Сразу же их имена: Франтишек Павловский, Хенрик Даменцкий, Стефан Павлята, Антоний Зигмунт Войщ. Самому молодому – семьдесят лет, самому старому – восемьдесят. Это уже, наверное, второе поколение польских социал-демократов. Войщ, старший из всех, моложе Феликса Дзержинского на 29 лет. Впрочем, этим тоже досталось: буржуазная Польша, пилсудчина, послевоенная политическая борьба. В биографиях этой четверки, выбранной для встречи с московским писателем Городским комитетом, много симптоматических совпадений с судьбой польских революционеров времен социал-демократии Королевства Польского и Литвы. Все они рано, почти мальчишками 19, 18, 17, 16 лет, начали революционную деятельность. Для справки и сравнения: Дзержинский, Мархлевский стали революционерами в 18 лет, с гимназии – Роза Люксембург. Времена разные, но одни и те же тюрьмы в их судьбах: Модлин, Павиак, Варшавская цитадель. У всех – политическая борьба с господствующим режимом, потом тоже одна на всех судьба – борьба с нацистской оккупацией.
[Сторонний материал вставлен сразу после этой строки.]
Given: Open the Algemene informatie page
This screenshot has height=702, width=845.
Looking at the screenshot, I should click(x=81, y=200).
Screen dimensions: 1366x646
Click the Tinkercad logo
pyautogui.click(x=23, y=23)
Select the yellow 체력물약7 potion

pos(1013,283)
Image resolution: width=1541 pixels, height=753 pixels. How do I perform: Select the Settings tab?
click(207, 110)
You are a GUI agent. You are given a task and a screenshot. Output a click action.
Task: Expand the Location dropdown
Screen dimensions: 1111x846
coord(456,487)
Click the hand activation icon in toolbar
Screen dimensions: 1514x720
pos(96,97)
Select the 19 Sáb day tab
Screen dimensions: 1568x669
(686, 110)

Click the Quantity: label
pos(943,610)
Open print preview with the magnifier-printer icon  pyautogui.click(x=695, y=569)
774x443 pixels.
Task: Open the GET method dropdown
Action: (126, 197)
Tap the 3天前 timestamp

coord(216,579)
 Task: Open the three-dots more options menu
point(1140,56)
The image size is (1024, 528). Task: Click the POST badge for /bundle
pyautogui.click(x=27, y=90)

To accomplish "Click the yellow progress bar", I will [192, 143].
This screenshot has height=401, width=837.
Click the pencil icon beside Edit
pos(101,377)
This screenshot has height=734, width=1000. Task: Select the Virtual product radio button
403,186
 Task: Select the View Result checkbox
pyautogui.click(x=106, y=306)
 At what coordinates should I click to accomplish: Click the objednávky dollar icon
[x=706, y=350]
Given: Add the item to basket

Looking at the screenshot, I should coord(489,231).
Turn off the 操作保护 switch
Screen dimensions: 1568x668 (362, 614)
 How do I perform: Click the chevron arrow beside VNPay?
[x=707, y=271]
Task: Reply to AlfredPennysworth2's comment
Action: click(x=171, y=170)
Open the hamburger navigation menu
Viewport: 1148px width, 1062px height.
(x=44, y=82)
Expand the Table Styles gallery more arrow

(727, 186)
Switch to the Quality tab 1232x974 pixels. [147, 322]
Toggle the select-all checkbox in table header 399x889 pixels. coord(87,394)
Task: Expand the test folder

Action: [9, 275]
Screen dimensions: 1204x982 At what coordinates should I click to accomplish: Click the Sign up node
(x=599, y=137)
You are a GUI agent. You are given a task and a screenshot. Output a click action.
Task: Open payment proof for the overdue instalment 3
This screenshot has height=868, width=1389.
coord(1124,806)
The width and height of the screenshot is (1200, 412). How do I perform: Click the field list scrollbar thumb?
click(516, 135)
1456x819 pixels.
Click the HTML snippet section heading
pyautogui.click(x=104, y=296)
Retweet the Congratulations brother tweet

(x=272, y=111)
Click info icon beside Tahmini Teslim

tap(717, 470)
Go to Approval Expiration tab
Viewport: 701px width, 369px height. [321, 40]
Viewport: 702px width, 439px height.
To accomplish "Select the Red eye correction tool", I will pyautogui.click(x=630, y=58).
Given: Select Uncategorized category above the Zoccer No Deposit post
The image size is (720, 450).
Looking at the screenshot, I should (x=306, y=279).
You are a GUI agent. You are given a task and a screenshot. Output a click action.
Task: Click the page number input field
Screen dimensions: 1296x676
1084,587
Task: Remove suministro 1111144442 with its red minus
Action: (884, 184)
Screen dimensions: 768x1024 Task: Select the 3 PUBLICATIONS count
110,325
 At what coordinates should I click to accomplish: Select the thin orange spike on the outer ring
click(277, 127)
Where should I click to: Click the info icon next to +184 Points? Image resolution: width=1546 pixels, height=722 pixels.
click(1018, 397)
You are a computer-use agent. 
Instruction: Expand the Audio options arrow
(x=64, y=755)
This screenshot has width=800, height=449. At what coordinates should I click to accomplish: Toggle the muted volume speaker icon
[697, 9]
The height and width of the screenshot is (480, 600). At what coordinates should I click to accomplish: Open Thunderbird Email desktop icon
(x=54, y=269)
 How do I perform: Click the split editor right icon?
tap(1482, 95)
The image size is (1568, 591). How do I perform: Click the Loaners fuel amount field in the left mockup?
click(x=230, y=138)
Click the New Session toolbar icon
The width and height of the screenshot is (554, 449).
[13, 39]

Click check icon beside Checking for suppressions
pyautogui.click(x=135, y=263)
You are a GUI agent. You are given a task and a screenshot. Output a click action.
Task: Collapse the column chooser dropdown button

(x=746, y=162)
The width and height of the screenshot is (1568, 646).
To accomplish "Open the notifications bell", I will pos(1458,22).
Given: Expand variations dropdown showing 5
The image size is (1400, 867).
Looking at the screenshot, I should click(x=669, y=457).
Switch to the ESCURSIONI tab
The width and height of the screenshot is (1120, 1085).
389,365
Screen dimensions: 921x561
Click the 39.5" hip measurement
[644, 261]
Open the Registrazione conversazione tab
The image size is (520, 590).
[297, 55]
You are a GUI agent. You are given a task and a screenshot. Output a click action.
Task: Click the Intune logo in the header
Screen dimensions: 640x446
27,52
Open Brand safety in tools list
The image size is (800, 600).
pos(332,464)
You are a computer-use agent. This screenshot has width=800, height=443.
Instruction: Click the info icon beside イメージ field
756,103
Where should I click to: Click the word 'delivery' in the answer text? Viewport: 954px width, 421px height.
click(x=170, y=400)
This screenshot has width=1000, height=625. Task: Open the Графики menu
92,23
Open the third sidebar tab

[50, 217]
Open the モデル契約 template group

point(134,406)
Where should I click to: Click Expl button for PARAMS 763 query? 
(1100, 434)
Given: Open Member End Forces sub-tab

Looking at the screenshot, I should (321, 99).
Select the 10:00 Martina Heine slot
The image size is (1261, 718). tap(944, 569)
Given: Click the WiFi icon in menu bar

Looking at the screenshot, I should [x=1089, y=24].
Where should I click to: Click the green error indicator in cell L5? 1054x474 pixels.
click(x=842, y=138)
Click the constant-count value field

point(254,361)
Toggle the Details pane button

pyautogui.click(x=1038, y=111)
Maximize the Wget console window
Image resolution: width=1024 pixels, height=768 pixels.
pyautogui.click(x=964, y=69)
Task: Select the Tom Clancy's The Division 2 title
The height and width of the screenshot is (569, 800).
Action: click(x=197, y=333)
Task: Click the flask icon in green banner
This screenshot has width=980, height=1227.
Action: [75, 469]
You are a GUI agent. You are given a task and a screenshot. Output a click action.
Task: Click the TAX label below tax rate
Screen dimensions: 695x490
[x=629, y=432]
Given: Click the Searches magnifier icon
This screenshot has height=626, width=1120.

Павловский – командир отряда ОК-11 (отряд одиннадцатого округа Гвардии Людовой в Варшаве), Павлята с мая 42-го – в Гвардии Лядовой, организовывая диверсии на вокзалах, на почтах. Его мать и сестры стали узницами Равенсбрюка. Войщ – подпольщик, участник Сопротивления. Разыскивая его в 44-м, фашисты поставили к стенке жену и сына. Только чудом им удалось спастись. Сам Войщ остался жив потому, что, пока его искали в Польше, он был на принудительных работах в Германии. Есть любопытная подробность в его биографии: в 23-м году он оказался в одной камере с Нестором Махно.

И после 45-го опять у этой четверки общая судьба. А может быть, это судьба поколения? Павловский – начальник уезда: восстановление жизни – культура, быт, образование; Даменцкий – в органах безопасности. Павлята проводил земельную реформу, а значит, как обычно при социализме, – "землю крестьянам". Тоже труд не из легких: агитация, выстрел из-за угла, боязнь за семью, бессонные ночи; потом партия послала его работать в печать. Войщ так и остался строителем – мастер, бригадир, секретарь парткома, крупные партийные и профсоюзные должности. С поразительным упорством эти польские старые большевики выполняли свой долг. Долг и партийный долг неразделимы для таких. И всем им свойственно бескорыстие. "Хотя я и занимал эти посты, я себе особняка не поставил, машину не купил" – это Войщ. Вспомним упавшего в голодном обмороке наркома продовольствия Цюрупу.

В трудное время "Солидарности" вся эта четверка была непоколебима в проведении линии партии. Отстояли. Свою правоту? Свое понимание мира и миропорядка? Свое понимание свободы?

В записную книжку тогда же, во время встречи в Союзе польских писателей, я занес их рассказы, вернее, ответы на мой единственный вопрос: "Ваша жизнь и ваша партийная карьера?" Теперь расшифровываю свои торопливые записи. Ведь почти из каждой оброненной ими фразы можно "сделать" эпизод. А в какие рассказы можно было бы эти эпизоды развернуть!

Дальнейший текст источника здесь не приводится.